Poly Sci students take 1st runner-up at National iOMe Challenge

Four students from the University of Nevada, Reno were awarded first-runner-up and $2,000 in the national iOMe Challenge, a competition that challenges students across the country to demonstrate the need for individuals to maintain personal economic security through a six percent personal savings rate.

The four participating students, Jenna Fox, Brian Parcon, Kathleen Phelan and Elysia Ulrich, were responsible for demonstrating this need for a six percent savings rate by submitting an in-depth research paper and video. The students were part of Professor Robert Ostergard’s Global Political Economy class in the fall of 2010 and were given the choice to opt out of a class project if they chose to participate in the iOMe Challenge.

“I gave students the opportunity to do this as an assignment or to participate in a global economy simulation,” Ostertgard said. “The competition gave students an opportunity to see how concepts they learned in the classroom apply to real world problems and scenarios.”

Though one of the students, Phelan, was unfamiliar with the subject of personal savings rates in the beginning of the project, she came away with a greater sense of the importance of what they were studying.

“Overall, I'd say that the competition really opened my eyes to the severity of the economic situation,” Phelan said. “The competition reinforced the fact that relying on credit is incredibly risky and that people should be saving much more than they do.
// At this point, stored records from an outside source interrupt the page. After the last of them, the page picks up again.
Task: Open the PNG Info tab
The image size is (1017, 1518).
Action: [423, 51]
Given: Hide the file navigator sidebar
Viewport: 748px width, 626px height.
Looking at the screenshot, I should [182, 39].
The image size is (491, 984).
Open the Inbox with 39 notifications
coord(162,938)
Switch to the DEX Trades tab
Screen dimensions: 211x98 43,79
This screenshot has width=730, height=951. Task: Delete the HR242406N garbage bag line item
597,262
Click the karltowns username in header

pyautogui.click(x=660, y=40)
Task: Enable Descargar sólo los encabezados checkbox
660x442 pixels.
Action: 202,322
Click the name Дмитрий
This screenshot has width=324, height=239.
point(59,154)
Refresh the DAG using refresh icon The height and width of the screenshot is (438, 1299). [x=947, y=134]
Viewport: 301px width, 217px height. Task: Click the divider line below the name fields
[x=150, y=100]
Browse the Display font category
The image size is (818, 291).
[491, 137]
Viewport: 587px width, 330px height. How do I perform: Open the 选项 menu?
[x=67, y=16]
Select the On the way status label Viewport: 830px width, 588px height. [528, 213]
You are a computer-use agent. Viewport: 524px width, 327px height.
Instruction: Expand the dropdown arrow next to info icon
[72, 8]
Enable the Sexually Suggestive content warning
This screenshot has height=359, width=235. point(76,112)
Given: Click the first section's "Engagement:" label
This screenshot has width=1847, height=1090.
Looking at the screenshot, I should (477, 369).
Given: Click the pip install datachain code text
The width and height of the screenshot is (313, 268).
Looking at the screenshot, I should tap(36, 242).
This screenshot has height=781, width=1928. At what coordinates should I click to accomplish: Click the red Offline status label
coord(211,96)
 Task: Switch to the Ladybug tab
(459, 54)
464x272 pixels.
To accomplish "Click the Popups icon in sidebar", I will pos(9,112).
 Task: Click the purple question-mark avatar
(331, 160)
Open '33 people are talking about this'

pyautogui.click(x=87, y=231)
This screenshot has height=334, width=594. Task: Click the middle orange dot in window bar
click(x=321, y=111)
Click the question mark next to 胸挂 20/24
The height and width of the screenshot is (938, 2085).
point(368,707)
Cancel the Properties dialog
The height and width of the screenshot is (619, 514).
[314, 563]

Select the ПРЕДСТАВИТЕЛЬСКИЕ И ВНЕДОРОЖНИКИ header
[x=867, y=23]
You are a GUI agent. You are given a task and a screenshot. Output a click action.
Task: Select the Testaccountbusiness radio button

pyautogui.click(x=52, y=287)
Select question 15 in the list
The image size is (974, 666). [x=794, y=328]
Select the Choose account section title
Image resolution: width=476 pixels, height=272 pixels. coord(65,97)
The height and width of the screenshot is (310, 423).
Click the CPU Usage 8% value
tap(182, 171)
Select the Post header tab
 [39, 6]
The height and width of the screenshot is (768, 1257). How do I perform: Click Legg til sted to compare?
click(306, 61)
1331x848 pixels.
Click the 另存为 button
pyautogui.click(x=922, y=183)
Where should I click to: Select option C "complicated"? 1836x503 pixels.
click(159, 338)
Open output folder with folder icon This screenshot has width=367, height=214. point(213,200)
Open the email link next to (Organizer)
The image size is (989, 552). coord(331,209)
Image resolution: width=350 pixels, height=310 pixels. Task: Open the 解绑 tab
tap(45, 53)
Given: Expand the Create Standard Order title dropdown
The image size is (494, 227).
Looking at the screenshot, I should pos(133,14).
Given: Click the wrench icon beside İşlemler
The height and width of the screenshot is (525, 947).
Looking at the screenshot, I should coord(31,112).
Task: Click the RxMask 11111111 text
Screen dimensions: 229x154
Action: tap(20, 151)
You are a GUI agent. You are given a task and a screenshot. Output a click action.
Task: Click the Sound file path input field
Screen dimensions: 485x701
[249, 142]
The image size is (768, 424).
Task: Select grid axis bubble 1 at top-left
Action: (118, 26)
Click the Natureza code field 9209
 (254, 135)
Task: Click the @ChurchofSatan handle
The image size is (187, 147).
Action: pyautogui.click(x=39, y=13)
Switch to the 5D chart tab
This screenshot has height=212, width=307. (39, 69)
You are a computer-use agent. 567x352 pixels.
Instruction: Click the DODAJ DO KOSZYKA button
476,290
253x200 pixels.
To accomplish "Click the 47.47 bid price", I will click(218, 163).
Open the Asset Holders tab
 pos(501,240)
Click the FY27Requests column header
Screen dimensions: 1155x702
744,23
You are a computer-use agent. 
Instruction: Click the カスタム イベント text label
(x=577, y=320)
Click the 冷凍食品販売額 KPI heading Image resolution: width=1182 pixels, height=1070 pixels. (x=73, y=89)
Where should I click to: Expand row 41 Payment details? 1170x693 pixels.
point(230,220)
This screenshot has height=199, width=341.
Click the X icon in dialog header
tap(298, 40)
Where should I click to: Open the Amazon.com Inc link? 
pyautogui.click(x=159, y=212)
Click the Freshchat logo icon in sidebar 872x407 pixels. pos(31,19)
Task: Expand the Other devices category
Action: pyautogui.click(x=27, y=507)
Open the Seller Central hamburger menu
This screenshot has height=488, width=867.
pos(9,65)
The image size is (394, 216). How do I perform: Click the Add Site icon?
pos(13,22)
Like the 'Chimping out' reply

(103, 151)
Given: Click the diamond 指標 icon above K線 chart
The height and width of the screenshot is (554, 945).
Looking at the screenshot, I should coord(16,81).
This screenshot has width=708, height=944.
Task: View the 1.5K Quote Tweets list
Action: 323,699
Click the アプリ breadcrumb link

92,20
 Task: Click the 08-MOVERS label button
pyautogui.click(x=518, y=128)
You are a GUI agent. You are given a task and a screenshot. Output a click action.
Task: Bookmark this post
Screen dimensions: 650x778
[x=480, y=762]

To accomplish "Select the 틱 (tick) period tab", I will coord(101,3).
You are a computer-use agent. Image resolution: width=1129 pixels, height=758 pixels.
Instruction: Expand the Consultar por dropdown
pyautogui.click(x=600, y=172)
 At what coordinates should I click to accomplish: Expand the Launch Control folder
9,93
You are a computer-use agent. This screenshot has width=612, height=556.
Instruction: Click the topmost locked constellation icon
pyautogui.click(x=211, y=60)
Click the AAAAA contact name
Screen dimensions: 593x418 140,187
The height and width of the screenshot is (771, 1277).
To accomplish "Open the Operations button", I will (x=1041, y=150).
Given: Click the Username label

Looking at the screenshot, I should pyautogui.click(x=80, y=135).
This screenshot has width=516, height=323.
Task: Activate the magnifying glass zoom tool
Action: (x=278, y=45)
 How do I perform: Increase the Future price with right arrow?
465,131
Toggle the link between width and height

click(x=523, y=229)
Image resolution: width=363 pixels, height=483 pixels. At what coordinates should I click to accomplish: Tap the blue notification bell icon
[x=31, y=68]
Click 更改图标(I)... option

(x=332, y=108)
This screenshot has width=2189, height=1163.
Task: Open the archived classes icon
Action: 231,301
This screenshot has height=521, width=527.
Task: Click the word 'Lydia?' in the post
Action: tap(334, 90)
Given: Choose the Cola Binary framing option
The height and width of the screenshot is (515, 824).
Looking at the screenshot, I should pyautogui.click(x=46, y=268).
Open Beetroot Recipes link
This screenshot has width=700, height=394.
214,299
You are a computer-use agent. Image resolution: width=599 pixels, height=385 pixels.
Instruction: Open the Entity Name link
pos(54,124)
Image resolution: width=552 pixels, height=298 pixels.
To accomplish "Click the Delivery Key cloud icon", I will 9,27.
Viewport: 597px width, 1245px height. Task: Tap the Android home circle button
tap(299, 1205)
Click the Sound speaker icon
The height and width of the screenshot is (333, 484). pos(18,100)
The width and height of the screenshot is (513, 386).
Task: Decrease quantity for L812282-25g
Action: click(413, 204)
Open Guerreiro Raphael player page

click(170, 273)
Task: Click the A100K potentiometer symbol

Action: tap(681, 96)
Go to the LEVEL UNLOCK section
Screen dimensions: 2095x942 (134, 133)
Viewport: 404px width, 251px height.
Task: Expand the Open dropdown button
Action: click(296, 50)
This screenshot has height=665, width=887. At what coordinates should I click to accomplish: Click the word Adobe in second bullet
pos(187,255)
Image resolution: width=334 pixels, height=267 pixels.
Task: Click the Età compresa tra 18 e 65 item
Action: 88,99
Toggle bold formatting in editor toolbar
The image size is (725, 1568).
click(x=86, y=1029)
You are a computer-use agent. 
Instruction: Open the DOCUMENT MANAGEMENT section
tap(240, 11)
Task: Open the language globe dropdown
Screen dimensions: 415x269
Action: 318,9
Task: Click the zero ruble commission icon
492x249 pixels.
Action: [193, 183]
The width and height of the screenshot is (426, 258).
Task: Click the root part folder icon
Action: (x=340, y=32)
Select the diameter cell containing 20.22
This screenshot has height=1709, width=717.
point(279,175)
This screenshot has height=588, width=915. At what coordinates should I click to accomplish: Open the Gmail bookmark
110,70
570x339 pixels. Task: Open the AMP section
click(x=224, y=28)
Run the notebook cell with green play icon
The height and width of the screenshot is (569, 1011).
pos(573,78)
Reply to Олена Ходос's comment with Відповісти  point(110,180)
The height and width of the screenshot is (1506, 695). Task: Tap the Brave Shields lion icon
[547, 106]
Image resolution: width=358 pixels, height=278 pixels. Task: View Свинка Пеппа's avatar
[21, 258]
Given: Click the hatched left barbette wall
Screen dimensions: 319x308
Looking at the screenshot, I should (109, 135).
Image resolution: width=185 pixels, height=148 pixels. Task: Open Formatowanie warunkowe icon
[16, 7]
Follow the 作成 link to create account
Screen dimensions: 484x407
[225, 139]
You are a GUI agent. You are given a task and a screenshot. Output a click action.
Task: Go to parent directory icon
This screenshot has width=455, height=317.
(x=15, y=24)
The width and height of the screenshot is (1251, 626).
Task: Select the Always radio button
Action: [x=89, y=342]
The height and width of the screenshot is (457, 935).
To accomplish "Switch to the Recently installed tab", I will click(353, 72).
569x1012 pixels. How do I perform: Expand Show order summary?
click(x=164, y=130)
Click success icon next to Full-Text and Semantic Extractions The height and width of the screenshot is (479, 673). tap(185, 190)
In order to adequately save for retirement, people should be saving at least 6 to 10 percent of their income each year, which I didn't know before entering the competition.”

Ulrich came away from the challenge with an understanding that personal savings also affects the economy, as a whole.

“It was a great way to learn more about how one aggregated personal financial behavior can affect an economy,” she said. “Writing this essay really emphasized why it is so important to save, not just for personal financial well-being, but for the long term benefit of our national economy.”

Professor Ostergard pointed out that thousands of students go through introductory political science and economics classes each year, but many often leave without a sense of real-world relevance.

“The competition gave students an opportunity to see how concepts they learned in the classroom apply to real world problems and scenarios,” Ostergard said. “It gave students the opportunity to see how some of the classroom concepts they have encountered could affect them on a personal level.”